En effet, plusieurs organismes sont compétents en matière de contrôle du statut d’étudiant. Tout d’abord, l’Office National de Sécurité Sociale (ONSS), qui gère les cotisations patronales et personnelles. Selon lui, Bérénice pourra travailler en tant qu’étudiante jusqu’au 30 septembre. Ensuite, l’Office National de l’Emploi (ONEM), qui gère les conditions d’accès au chômage, est d’accord avec l’ONSS.

Viennent ensuite les agences pour les allocations familiales, qui varient selon la Région. Comme elle est domiciliée en Wallonie, c’est Famiwal qui est compétente dans le cas de Bérénice (Famiris pour Bruxelles, Groeipakket pour la Flandre et Ostbelgien pour la communauté germanophone).
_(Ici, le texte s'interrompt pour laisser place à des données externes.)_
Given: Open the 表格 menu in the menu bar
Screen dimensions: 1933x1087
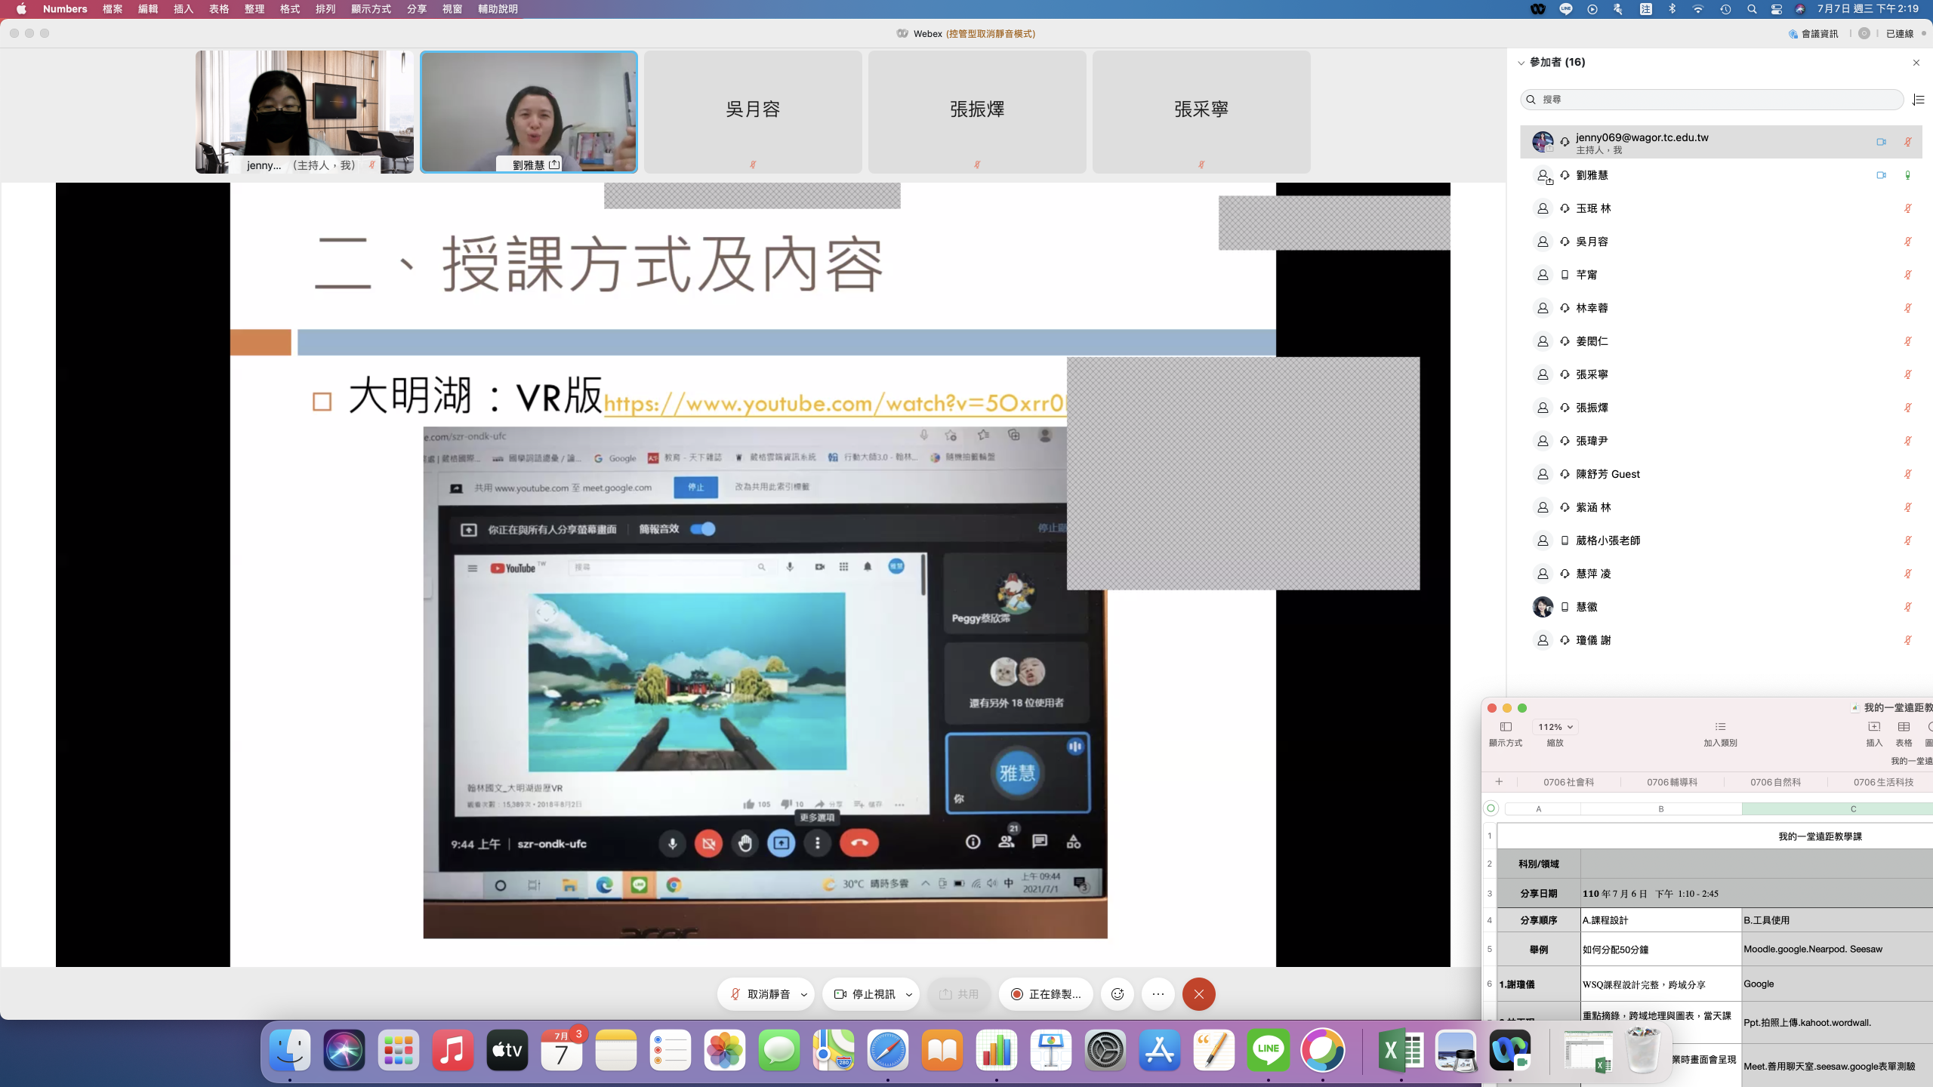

Mais de toute façon, la règle est la même partout : au cours de l’été qui suit l’obtention de son diplôme, elle pourra prester un maximum de 240 heures.

Enfin, le Contrôle des Lois Sociales (CLS), qui contrôle l’application des règlementations du travail, n’est pas d’accord avec les autres organismes. De son point de vue, un étudiant perd son statut à partir du moment où il obtient son diplôme, purement et simplement. Théoriquement, si Bérénice continuait à « jobber » cet été et qu’il y avait un contrôle du CLS, il faudrait changer son contrat étudiant en contrat de travail classique et rembourser les sommes « indûment » perçues liées à la réduction des cotisations sociales. Son employeur devrait ainsi rembourser les cotisations patronales et payer une amende pour fraude aux lois sociales. 

Mais dans les faits ça n’arrive jamais. L’immense majorité des interventions du CLS sur les statuts d’étudiants sont faites après une demande de l’ONSS. Dans ce flou institutionnel belgo-belge, c’est bien la réglementation de l’ONSS et l’ONEM qui semble primer.

Et pour les transports ?

La plupart des réductions pour les abonnements aux transports en commun ne sont plus réservées aux étudiants mais aux jeunes. En Wallonie et à Bruxelles, la TEC et la STIB appliquent des réductions pour les jeunes jusqu’à 24 ans. La SNCB quant à elle, propose les Go Pass aux jeunes de moins de 26 ans. Il n’y a que le Student Multi (anciennement carte campus) qui est réservé aux étudiants.